Taking a 'fingerprint' of the mix of bacteria in the gut can indicate how susceptible individual cancer patients are to gut damage as a result of radiotherapy for prostate and gynaecological cancers, the new study shows.
Researchers showed that having a reduced diversity of gut bacteria was associated with an increased risk of both immediate and delayed damage to the gut following radiotherapy.
If patients at higher risk of gut side effects could be identified before radiotherapy, they could be given procedures such as fecal transplants to treat or even prevent damage.
A team at The Institute of Cancer Research, London, and Imperial College London studied the bacterial fingerprint and fecal samples of 134 patients from The Royal Marsden NHS Foundation Trust at different stages pre and post radiotherapy to the prostate and pelvic lymph nodes.
Their study, published in Clinical Cancer Research, aimed to see if there was a difference in the combination of gut bacteria among patients who suffered gut damage following radiotherapy compared with those who didn't.
The research was funded by NIHR Biomedical Research Centre at The Royal Marsden NHS Foundation Trust and The Institute of Cancer Research (ICR), the NIHR Imperial Biomedical Research Centre (who fund the Division of Integrative Systems Medicine and Digestive Disease) and the Calouste Gulbenkian Foundation.
The gut microbiota contains the largest number of 'good bacteria' in the human body, playing a vital role in helping digest food and keep the digestive system healthy. Each person has a different bacterial microbiome that is unique to their gut, like a bacterial fingerprint.
The researchers were interested in assessing the role the microbiota plays in patients' response to radiotherapy—given that around 80 percent of patients report a change in bowel habit after pelvic radiotherapy, and that 10 to 25 percent have significant, long-term damage to their gut which impairs their quality of life.
Damage to the gut can often lead to bleeding, diarrhea, abdominal pain, nausea and weight loss, and can occur both early (during or shortly after radiotherapy), or late (from around three months afterwards).
The researchers found that patients who had a high risk of gut damage had 30-50 percent higher levels of three bacteria types, and lower overall diversity in their gut microbiome, than patients who had not undergone any radiotherapy.
This suggests that patients with less diverse gut microbiomes and high levels of the bacteria—Clostridium IV, Roseburia and Phascolarctobacterium—are more susceptible to gut damage.
The researchers also believe these patients may require more 'good bacteria' to maintain a healthy gut—and so may be more susceptible to side effects when these bacteria are killed by radiation.
The new research is the first to explore the protective effects of the microbiome in people and at preventing the late effects of radiotherapy. The next stage will be to explore whether it is possible to treat or prevent gut damage in people with high-risk microbiome fingerprints—potentially by giving them fecal transplants, or by altering the dose of radiation given.

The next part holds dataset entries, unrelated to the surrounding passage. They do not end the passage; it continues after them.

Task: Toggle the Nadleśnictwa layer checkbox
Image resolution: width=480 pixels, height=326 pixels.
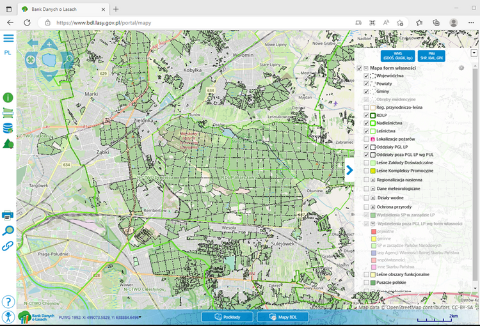Action: click(x=367, y=123)

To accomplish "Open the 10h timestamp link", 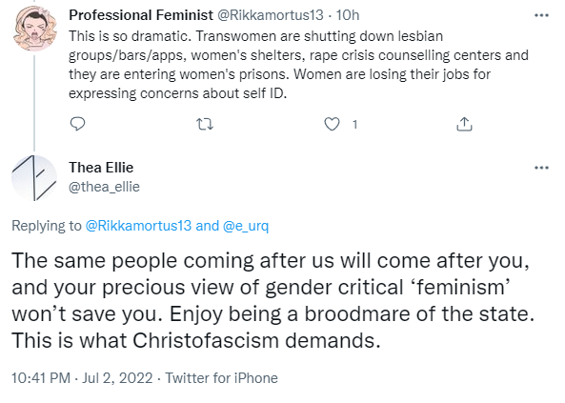I will (x=348, y=15).
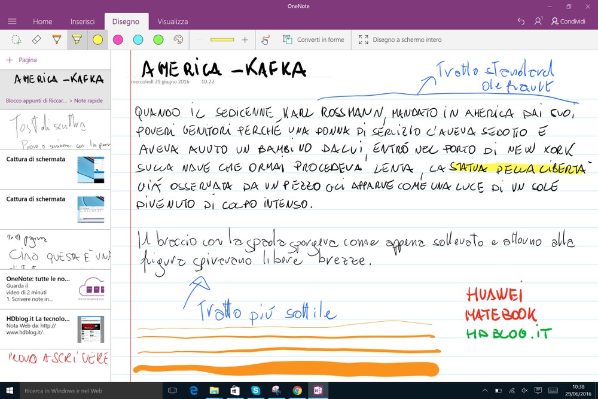Open the HDblog.it page in list

[55, 328]
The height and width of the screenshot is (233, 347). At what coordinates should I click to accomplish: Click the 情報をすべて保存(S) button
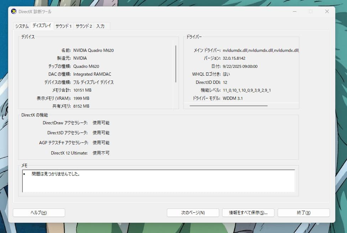click(248, 212)
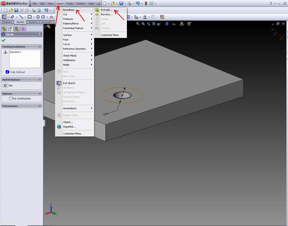This screenshot has height=226, width=288.
Task: Open a file with the Open folder icon
Action: point(10,10)
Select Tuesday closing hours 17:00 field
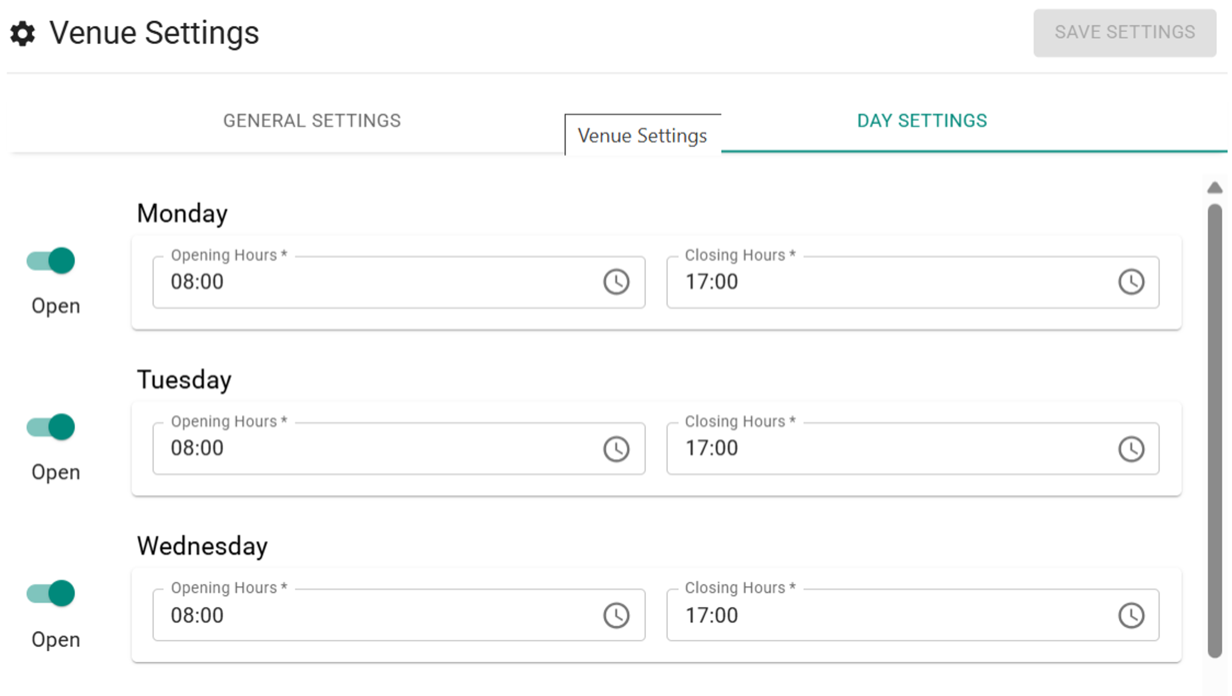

Professor David Dearnaley, Professor of Uro-Oncology at The Institute of Cancer Research, London, and Consultant Clinical Oncologist at The Royal Marsden NHS Foundation Trust, said: "Radiotherapy to the prostate and pelvic lymph nodes is an important way to manage cancer but it can result in damage to the gut and unpleasant side effects for the patient, which can often be long-lasting and quite severe.

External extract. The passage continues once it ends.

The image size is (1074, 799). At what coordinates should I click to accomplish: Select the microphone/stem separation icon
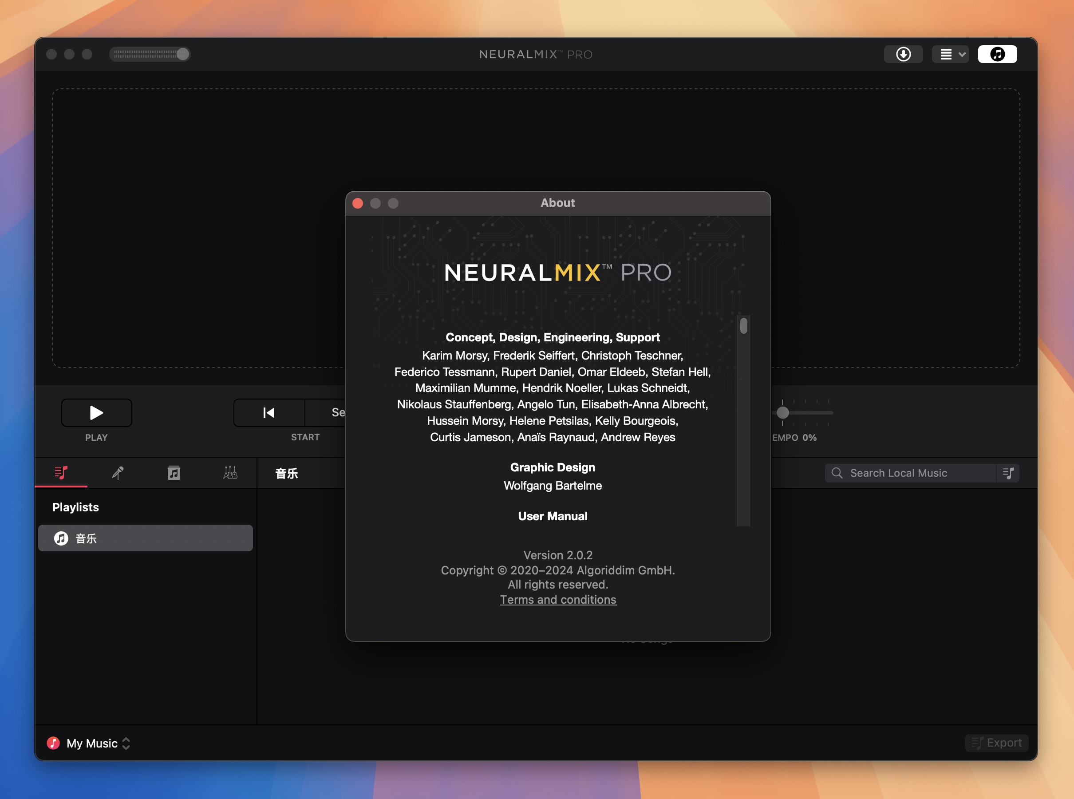click(117, 473)
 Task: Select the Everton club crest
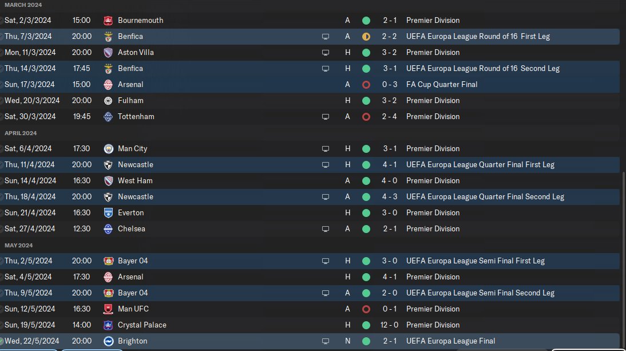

"Our study is the first to show that gut bacteria have an important influence on how susceptible patients are to gastrointestinal side effects from radiotherapy. We still need to do further studies to confirm the role of good bacteria, but if we can identify patients at the highest risk of gut damage we could intervene to control, treat or even prevent the side effects of radiation. If microbial treatments such as fecal transplants are found to reduce damage, for example, it could substantially improve patients' quality of life."

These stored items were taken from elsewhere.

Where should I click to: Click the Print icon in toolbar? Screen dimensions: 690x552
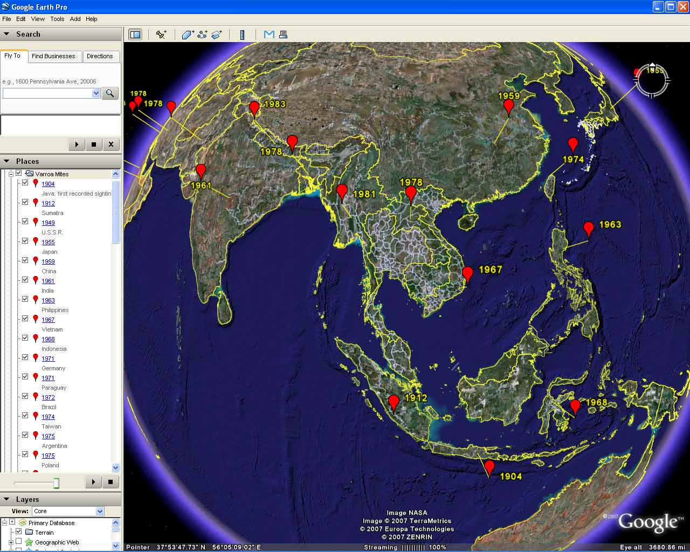coord(283,35)
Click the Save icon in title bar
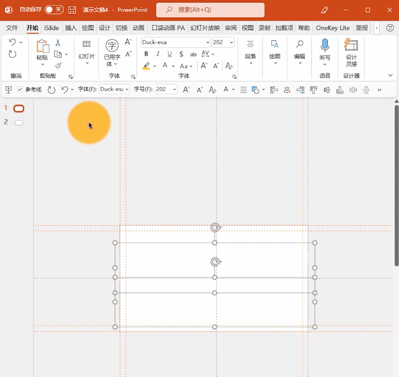The width and height of the screenshot is (399, 377). tap(72, 10)
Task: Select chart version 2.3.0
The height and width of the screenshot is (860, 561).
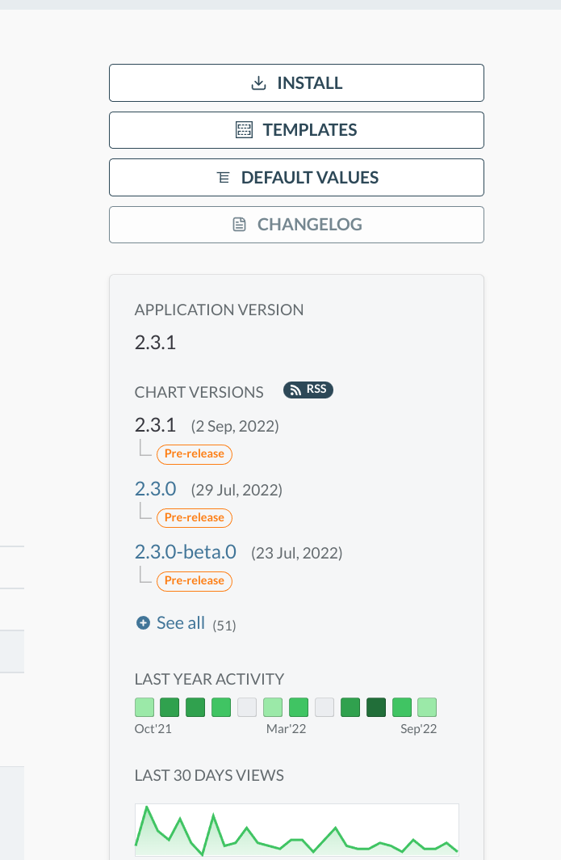Action: pos(153,489)
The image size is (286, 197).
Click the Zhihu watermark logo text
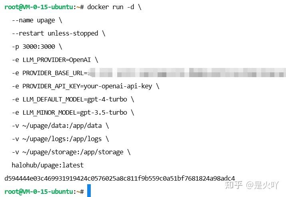click(x=234, y=185)
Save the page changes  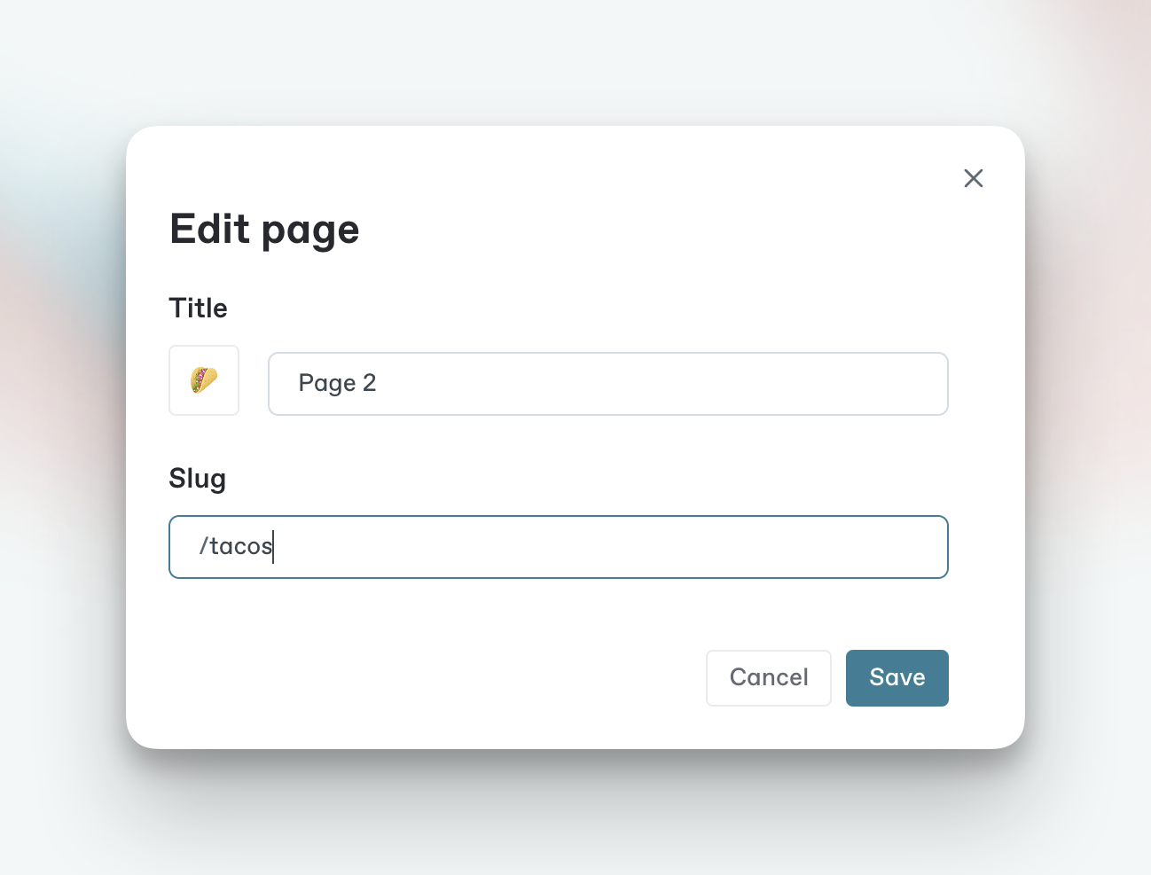point(897,678)
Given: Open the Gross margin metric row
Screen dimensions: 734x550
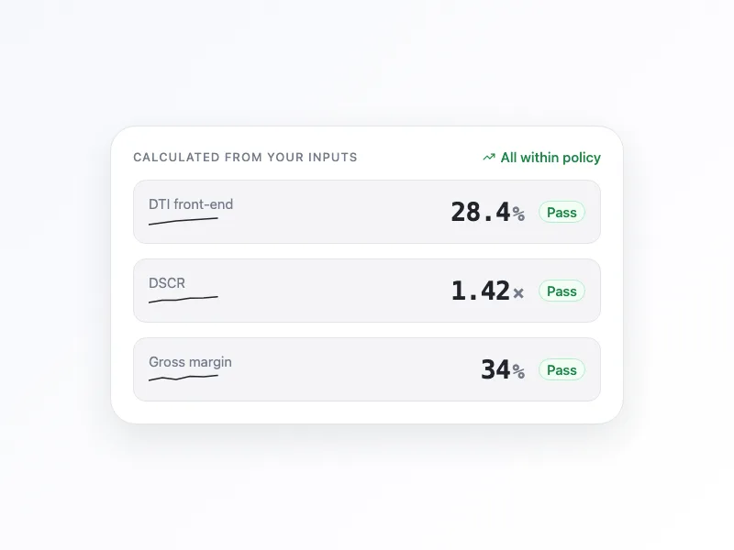Looking at the screenshot, I should pyautogui.click(x=367, y=369).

Professor Paul Workman, Chief Executive of The Institute of Cancer Research, London, said: "Radiotherapy is a high-tech and extremely effective cancer treatment which often plays an important role in cancer cures.
"One of the biggest barriers to using radiotherapy even more effectively is the side effects from treatment—which is why studies like this, aimed at improving quality of life after radiotherapy, are so important.
"Now we know that the balance of bacteria in the gut affects whether a patient will experience adverse side effects, we can explore ways of making radiotherapy smarter and kinder by changing the gut microbiome or the radiation dose."